Python Snippets

Database Connection Pool Manager with Context Manager Support

import sqlite3
from contextlib import contextmanager
from threading import Lock
from queue import Queue, Empty
import time
from typing import Optional, Generator

class DatabasePool:
    def __init__(self, db_path: str, min_connections: int = 2, max_connections: int = 10):
        self.db_path = db_path
        self.min_connections = min_connections
        self.max_connections = max_connections
        self.pool = Queue(maxsize=max_connections)
        self.lock = Lock()
        self.current_connections = 0
        
        # Initialize minimum connections
        for _ in range(min_connections):
            self._create_connection()
    
    def _create_connection(self) -> sqlite3.Connection:
        """Create a new database connection"""
        conn = sqlite3.connect(self.db_path, check_same_thread=False)
        conn.row_factory = sqlite3.Row  # Enable column access by name
        with self.lock:
            self.current_connections += 1
        return conn
    
    def _destroy_connection(self, conn: sqlite3.Connection) -> None:
        """Close a database connection"""
        conn.close()
        with self.lock:
            self.current_connections -= 1
    
    def acquire(self) -> sqlite3.Connection:
        """Acquire a connection from the pool"""
        try:
            # Try to get existing connection
            return self.pool.get_nowait()
        except Empty:
            # No available connections, create new one if under limit
            with self.lock:
                if self.current_connections < self.max_connections:
                    return self._create_connection()
            # Wait for available connection
            return self.pool.get()
    
    def release(self, conn: sqlite3.Connection) -> None:
        """Release a connection back to the pool"""
        if conn:
            try:
                # Reset connection state
                conn.rollback()
                self.pool.put_nowait(conn)
            except:
                # If pool is full, close the connection
                self._destroy_connection(conn)
    
    @contextmanager
    def get_connection(self) -> Generator[sqlite3.Connection, None, None]:
        """Context manager for acquiring and releasing connections"""
        conn = self.acquire()
        try:
            yield conn
        finally:
            self.release(conn)

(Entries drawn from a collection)
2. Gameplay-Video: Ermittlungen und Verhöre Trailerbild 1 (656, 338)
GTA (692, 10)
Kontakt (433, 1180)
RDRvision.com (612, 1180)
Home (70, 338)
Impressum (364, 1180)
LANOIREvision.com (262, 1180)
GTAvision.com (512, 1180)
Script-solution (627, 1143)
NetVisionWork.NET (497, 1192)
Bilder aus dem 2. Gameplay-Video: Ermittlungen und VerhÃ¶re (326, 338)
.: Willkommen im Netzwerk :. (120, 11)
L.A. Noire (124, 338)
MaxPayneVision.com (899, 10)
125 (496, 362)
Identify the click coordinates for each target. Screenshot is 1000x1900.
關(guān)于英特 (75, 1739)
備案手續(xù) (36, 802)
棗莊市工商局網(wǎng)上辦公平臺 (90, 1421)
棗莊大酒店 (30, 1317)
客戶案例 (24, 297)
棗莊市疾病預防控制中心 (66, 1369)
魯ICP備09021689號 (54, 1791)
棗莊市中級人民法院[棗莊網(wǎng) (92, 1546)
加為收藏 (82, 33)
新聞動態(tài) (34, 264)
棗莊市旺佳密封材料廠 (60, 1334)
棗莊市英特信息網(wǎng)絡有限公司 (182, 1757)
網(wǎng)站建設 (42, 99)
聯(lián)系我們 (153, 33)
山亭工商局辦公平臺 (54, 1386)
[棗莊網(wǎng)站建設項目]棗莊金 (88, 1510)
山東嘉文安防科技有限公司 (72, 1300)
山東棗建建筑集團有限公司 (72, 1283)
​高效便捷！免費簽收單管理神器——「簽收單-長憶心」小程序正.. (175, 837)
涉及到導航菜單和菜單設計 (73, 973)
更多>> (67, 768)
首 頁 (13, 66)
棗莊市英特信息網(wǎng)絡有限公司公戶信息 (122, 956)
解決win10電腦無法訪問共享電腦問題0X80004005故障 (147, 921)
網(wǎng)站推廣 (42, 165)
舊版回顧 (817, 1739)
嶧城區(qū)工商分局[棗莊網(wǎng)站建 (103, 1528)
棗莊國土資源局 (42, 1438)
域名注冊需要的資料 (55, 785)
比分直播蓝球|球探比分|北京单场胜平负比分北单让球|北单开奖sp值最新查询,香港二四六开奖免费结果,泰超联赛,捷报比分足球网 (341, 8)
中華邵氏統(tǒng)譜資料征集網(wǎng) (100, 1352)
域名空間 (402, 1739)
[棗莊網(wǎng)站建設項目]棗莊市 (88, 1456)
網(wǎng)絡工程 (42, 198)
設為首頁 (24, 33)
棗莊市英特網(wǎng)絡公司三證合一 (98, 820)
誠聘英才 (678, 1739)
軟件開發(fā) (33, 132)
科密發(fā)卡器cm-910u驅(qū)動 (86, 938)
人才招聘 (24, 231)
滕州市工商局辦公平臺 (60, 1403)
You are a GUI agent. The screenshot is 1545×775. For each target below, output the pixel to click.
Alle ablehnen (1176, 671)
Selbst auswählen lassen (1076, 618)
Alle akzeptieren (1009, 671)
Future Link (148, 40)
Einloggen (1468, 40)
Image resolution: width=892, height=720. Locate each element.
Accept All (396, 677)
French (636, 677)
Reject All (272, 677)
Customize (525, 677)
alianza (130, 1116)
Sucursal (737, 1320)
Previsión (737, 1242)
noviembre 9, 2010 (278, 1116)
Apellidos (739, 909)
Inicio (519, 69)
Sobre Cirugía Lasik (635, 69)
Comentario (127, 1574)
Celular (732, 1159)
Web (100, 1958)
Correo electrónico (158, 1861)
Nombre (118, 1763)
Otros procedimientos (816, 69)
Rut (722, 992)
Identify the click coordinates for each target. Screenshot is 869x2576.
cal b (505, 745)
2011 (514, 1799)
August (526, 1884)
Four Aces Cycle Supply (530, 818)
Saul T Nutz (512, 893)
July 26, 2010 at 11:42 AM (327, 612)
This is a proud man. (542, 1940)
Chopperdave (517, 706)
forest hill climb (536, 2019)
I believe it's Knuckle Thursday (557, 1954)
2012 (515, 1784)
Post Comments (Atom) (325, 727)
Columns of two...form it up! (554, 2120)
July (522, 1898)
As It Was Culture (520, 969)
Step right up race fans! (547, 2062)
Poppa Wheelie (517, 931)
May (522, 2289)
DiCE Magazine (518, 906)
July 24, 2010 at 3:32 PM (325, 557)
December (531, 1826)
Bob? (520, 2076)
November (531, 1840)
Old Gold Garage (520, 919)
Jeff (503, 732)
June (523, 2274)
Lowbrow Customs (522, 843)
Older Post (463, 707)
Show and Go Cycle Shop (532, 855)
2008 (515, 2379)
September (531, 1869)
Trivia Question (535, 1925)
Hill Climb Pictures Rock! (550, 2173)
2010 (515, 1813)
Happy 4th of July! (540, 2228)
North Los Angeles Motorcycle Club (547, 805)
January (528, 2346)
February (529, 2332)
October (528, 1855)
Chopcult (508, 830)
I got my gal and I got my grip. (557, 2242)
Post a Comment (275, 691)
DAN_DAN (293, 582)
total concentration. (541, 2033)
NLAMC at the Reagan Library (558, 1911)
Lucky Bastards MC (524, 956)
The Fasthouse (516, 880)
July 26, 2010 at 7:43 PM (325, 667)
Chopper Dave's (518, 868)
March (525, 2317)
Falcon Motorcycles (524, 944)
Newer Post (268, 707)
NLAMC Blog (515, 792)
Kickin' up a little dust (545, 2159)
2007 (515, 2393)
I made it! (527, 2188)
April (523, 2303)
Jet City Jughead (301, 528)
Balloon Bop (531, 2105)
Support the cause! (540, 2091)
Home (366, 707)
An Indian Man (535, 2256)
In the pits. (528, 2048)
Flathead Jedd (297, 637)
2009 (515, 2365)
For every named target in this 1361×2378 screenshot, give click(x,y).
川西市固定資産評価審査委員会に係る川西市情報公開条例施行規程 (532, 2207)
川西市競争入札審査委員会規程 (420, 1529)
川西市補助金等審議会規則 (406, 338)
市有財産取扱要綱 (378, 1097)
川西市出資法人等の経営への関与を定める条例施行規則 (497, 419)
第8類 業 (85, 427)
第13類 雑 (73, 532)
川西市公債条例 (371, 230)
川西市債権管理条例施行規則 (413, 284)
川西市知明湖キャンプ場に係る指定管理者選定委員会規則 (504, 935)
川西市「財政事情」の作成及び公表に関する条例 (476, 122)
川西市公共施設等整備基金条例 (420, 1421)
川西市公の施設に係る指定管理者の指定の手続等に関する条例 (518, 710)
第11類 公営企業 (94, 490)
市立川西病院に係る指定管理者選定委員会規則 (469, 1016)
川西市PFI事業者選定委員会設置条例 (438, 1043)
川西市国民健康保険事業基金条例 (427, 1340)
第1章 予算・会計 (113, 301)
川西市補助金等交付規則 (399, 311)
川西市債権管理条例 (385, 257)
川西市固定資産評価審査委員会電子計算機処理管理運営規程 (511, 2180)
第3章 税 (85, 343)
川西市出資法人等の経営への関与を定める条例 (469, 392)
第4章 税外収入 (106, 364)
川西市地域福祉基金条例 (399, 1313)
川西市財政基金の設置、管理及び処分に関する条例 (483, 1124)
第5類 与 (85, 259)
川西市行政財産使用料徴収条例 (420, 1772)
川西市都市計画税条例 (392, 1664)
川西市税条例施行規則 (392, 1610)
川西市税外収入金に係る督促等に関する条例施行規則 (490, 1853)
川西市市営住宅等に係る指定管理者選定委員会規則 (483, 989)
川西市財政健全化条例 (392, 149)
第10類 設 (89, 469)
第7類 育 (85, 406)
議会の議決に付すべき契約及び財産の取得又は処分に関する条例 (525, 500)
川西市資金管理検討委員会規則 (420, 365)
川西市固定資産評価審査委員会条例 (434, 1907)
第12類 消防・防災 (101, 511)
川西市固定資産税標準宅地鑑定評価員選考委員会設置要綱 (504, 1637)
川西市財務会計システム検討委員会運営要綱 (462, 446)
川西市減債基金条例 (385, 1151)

▶ Assignment A
In the database connection pool code, what default value is given for the maximum number of connections?
▶ Assignment B
Carry on writing the database connection pool code from its final line.

▶ Exercise response A
10

▶ Exercise response B
    def close_all(self) -> None:
        """Close all connections in the pool"""
        while not self.pool.empty():
            try:
                conn = self.pool.get_nowait()
                self._destroy_connection(conn)
            except Empty:
                break

# Example usage
if __name__ == "__main__":
    # Create database and pool
    pool = DatabasePool("example.db", min_connections=3, max_connections=5)
    
    # Create sample table
    with pool.get_connection() as conn:
        conn.execute("""
            CREATE TABLE IF NOT EXISTS users (
                id INTEGER PRIMARY KEY,
                name TEXT NOT NULL,
                email TEXT UNIQUE NOT NULL,
                created_at TIMESTAMP DEFAULT CURRENT_TIMESTAMP
            )
        """)
        conn.commit()
    
    # Insert sample data
    def insert_user(name: str, email: str):
        with pool.get_connection() as conn:
            conn.execute("INSERT INTO users (name, email) VALUES (?, ?)", (name, email))
            conn.commit()
            print(f"Inserted user: {name}")
    
    # Query data
    def get_users():
        with pool.get_connection() as conn:
            cursor = conn.execute("SELECT * FROM users ORDER BY created_at DESC")
            return cursor.fetchall()
    
    # Example operations
    insert_user("Alice Johnson", "alice@example.com")
    insert_user("Bob Smith", "bob@example.com")
    insert_user("Carol Davis", "carol@example.com")
    
    users = get_users()
    print("\nAll users:")
    for user in users:
        print(f"- {user['name']} ({user['email']})")
    
    # Clean up
    pool.close_all()

What This Code Does

This snippet implements a database connection pool manager for SQLite with context manager support. It efficiently manages a pool of database connections to avoid the overhead of creating new connections for each database operation while preventing resource exhaustion.

Key features include:

Why This is Useful

Connection pooling is essential for applications that perform frequent database operations because:

  1. Performance: Eliminates the overhead of creating/destroying connections repeatedly
  2. Resource Management: Prevents connection leaks and resource exhaustion
  3. Scalability: Allows efficient handling of concurrent database operations
  4. Thread Safety: Ensures safe database access in multi-threaded applications
  5. Automatic Cleanup: Context managers ensure connections are always returned to the pool

How to Run

  1. Save the code to a Python file (e.g., db_pool.py)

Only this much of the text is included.